Gültekin Onan 

1. Alemlere uyarıcı olsun diye, kuluna furkanı indiren (Tanrı) ne yücedir.

2. Göklerin ve yerin mülkü O’nundur; çocuk edinmemiştir. O’na mülkünde ortak yoktur, her şeyi yaratmış, ona bir düzen vermiş, belli bir ölçüyle takdir etmiştir.

3. O’nun dışında, hiç bir şeyi yaratmayan, üstelik kendileri yaratılmış olan, kendi nefslerine bile ne zarar, ne yarar sağlayamayan, öldürmeye, yaşatmaya ve yeniden diriltip yaymaya güçleri yetmeyen bir takım tanrılar edindiler.

4. Küfredenler dediler ki "Bu (Kuran) olsa olsa ancak onun uydurduğu bir yalandır, kendisi düzüp uydurmuş ve ona bir başka topluluk da yardımda bulunmuştur." Böylelikle onlar, hiç şüphesiz haksızlık ve iftira ile geldiler.

5. Ve dediler ki "Bu, geçmişlerin uydurduğu masallardır, bir başkasına yazdırmış olup kendisine sabah akşam okunmaktadır."

6. De ki "Onu, göklerde ve yerde gizli olanı bilen (Tanrı) indirmiştir. Doğrusu O, çok bağışlayandır, çok esirgeyendir."

7. Dediler ki "Bu elçiye ne oluyor ki, yemek yemekte ve pazarlarda dolaşmaktadır? Ona, kendisiyle birlikte uyarıcı olacak bir melek indirilmesi gerekmez miydi?"

8. "Ya da kendisine bir hazinenin bırakılması veya (ürünlerinden) yemekte olduğu bir bahçesi olması (gerekmez miydi)?" Zulmedenler dedi ki "Siz olsa olsa, ancak büyülenmiş birisine (erkeğe) uyuyorsunuz."

9. Bir bak; senin için nasıl örnekler verdiler de böylece saptılar. Artık onlar hiç bir yol bulamazlar.

10. Dilediği takdirde, sana bundan daha hayırlısı olarak altından ırmaklar akan cennetler veren ve senin için köşkler kılan (Tanrı) ne yücedir.

11. Hayır, onlar kıyamet saatini yalanladılar; biz kıyamet saatini yalan sayanlara çılgınca yanan bir ateş hazırladık.

12. (Ateş,) Onları uzak bir yerden gördüğünde, onlar bunun gazablı öfkesini ve uğultusunu işitirler.

13. Elleri boyunlarına bağlı olarak, sıkışık bir yerine atıldıkları zaman, orada yok oluşu isteyip çağırırlar.

14. Bugün bir yok oluşu çağırmayın, bir çok (kere) yok oluşu isteyip çağırın.

15. De ki "Bu mu daha hayırlı, yoksa takva sahiplerine vaadedilen ebedi cennet mi? Ki onlar için bir mükafat ve son duraktır."

16. "İçinde ebedi kalıcılar olarak, orada her istedikleri onlarındır; bu, rabbinin üzerine aldığı, istenen bir vaaddir."
•••••
Hedef 1:
Alıntılanan metinde geçen "Doğrusu O, çok bağışlayandır, çok esirgeyendir." cümlesini İngilizceye çevirin.
•••••
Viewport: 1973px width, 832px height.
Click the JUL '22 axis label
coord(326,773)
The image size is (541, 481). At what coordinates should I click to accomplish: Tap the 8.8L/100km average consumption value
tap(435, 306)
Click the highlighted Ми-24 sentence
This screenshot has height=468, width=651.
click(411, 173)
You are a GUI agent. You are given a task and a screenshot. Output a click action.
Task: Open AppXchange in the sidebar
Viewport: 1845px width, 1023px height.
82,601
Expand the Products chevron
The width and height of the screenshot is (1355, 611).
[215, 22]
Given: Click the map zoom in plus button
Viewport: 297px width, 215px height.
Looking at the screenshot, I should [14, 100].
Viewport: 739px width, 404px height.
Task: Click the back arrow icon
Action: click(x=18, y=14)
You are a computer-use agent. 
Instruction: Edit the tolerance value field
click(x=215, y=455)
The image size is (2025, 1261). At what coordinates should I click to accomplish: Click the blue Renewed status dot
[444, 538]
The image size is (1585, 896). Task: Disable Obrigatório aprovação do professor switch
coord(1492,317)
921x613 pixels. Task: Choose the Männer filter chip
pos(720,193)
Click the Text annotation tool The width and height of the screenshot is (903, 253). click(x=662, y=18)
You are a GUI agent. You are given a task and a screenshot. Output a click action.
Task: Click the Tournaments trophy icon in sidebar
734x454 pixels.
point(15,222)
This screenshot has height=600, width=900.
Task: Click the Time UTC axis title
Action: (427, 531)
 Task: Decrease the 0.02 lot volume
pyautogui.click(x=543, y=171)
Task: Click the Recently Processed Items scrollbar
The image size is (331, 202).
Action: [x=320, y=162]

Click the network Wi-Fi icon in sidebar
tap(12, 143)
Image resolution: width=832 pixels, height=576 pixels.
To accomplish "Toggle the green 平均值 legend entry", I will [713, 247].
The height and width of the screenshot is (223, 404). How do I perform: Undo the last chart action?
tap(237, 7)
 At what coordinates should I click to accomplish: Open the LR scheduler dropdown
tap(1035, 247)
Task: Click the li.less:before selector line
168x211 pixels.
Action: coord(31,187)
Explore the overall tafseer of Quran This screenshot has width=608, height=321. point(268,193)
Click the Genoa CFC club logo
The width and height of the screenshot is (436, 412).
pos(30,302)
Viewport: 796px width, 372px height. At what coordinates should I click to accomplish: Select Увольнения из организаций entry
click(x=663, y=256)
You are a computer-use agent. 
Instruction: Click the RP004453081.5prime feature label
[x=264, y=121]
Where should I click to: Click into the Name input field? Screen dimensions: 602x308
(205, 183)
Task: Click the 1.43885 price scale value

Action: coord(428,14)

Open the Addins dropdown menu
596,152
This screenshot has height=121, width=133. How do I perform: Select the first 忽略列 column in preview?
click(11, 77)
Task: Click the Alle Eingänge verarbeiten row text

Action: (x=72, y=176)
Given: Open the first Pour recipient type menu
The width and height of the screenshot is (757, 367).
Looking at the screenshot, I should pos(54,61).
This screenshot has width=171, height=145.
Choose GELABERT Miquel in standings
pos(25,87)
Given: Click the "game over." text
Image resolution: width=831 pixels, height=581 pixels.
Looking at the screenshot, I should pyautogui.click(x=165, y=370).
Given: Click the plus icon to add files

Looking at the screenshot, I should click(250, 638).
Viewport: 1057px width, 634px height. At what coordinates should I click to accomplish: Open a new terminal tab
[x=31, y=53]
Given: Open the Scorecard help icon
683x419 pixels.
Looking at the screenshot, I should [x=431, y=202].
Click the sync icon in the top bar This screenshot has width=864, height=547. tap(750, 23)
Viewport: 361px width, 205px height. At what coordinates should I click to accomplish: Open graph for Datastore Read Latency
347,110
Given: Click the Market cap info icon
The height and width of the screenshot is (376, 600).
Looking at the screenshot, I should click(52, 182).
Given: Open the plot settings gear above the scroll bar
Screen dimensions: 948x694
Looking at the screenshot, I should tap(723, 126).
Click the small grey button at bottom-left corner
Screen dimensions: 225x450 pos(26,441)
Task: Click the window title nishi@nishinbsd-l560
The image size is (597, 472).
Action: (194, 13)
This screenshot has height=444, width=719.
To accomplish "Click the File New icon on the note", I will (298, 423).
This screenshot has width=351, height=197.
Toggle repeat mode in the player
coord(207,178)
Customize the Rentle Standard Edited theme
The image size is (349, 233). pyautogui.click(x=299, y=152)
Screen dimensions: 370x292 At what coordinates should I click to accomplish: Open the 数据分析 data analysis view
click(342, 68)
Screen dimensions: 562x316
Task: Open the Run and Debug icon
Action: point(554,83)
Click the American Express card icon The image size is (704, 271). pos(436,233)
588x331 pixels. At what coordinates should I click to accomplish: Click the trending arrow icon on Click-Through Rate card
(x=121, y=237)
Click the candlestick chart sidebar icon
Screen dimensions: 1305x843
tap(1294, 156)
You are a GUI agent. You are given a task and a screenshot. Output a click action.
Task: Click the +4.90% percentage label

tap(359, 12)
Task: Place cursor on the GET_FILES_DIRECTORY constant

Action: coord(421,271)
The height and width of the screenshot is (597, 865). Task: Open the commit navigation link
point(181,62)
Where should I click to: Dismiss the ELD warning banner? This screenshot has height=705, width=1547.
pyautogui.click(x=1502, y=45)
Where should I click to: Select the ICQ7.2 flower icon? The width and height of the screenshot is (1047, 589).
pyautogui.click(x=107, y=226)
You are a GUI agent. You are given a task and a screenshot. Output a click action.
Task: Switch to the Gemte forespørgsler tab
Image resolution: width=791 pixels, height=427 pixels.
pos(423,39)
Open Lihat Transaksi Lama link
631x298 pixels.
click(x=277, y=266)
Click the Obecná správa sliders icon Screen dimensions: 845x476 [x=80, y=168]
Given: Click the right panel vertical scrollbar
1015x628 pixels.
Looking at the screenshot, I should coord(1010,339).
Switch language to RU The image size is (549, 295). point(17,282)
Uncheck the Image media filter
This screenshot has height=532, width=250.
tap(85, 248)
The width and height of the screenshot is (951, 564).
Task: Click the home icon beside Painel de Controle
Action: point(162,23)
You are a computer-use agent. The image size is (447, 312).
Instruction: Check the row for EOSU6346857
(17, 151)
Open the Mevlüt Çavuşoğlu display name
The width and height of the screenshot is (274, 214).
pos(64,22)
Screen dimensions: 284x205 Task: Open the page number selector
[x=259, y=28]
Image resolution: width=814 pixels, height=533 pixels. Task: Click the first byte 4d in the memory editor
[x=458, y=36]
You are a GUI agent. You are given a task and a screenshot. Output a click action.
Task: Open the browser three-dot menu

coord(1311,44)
•••••
Hedef 2:
Kayıtlarda "value" dizesini içeren bütün satırları belirleyin ve her birini aynen yazın.

Tamamlanmış yanıt 1:
Truly, He is most forgiving, most merciful.

Tamamlanmış yanıt 2:
The image size is (541, 481). At what coordinates should I click to accomplish: Tap the 8.8L/100km average consumption value
Instruction: Edit the tolerance value field
Task: Click the 1.43885 price scale value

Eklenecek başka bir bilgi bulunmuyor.